§ Work order
Please copy exactly the lines from the one containing "Given: Click the add contact person icon" to the end of the entries, both included, and nothing else. Omit every picture.

§ Supplied material

======

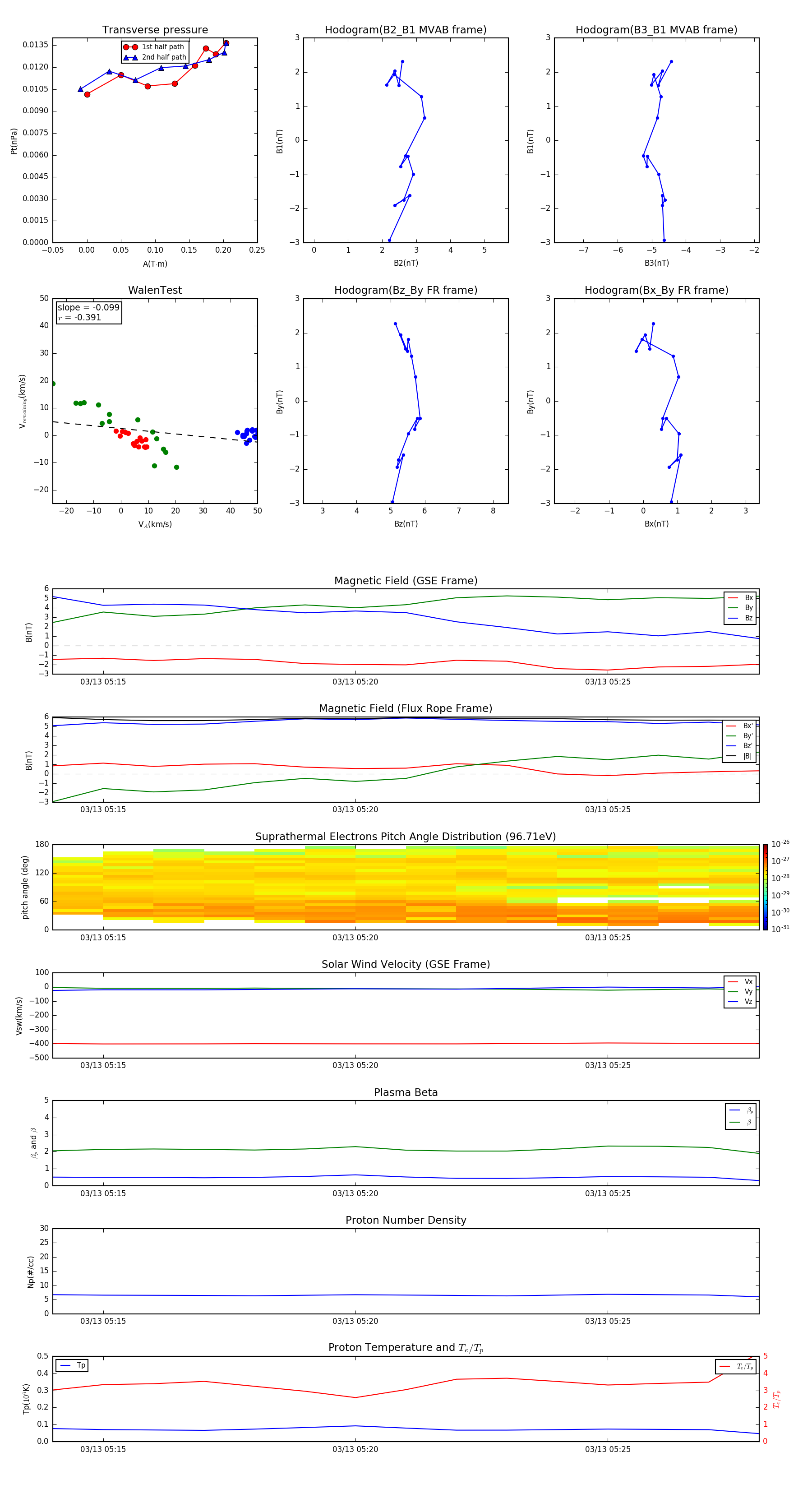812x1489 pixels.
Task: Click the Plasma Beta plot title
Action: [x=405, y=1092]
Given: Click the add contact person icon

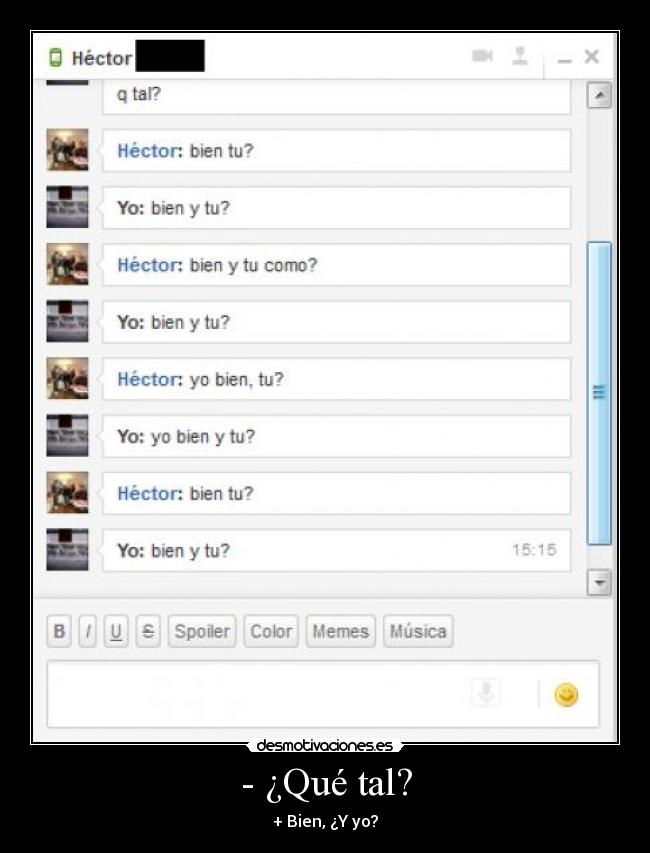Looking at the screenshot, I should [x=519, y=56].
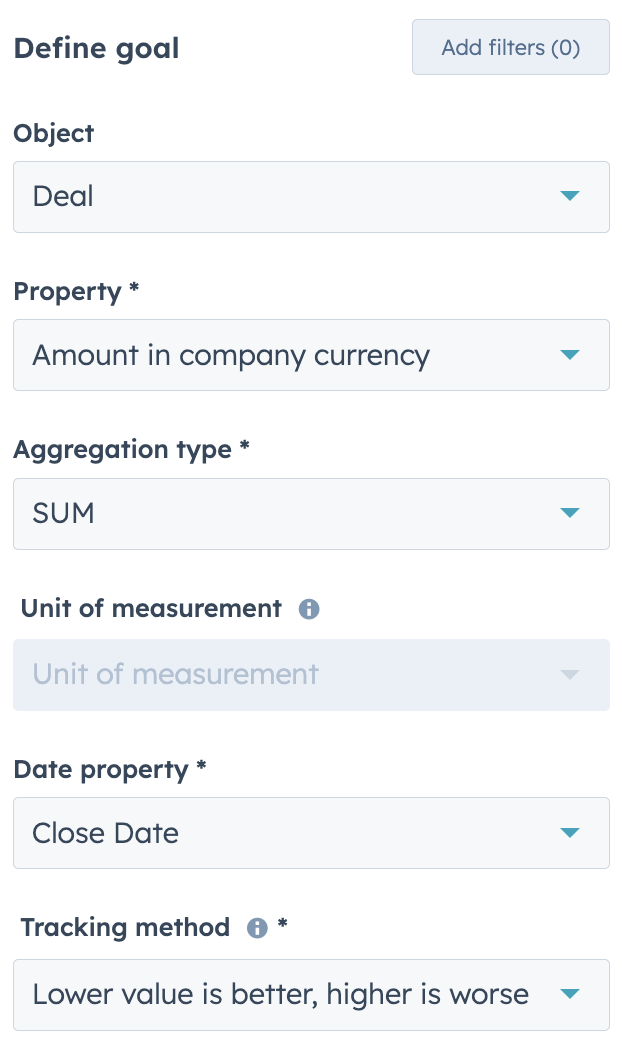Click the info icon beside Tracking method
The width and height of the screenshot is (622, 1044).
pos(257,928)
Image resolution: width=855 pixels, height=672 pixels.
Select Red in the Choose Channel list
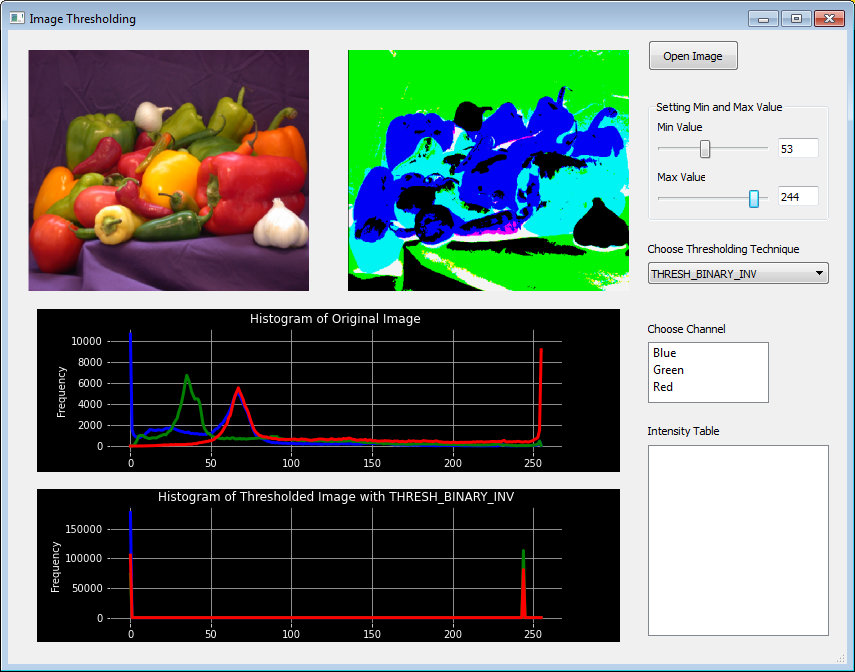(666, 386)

======

§ Output of the exercise
Given: Click the add contact person icon

Looking at the screenshot, I should [x=519, y=56].
Click the info icon beside Tracking method
The width and height of the screenshot is (622, 1044).
pos(257,928)
Image resolution: width=855 pixels, height=672 pixels.
Select Red in the Choose Channel list
(666, 386)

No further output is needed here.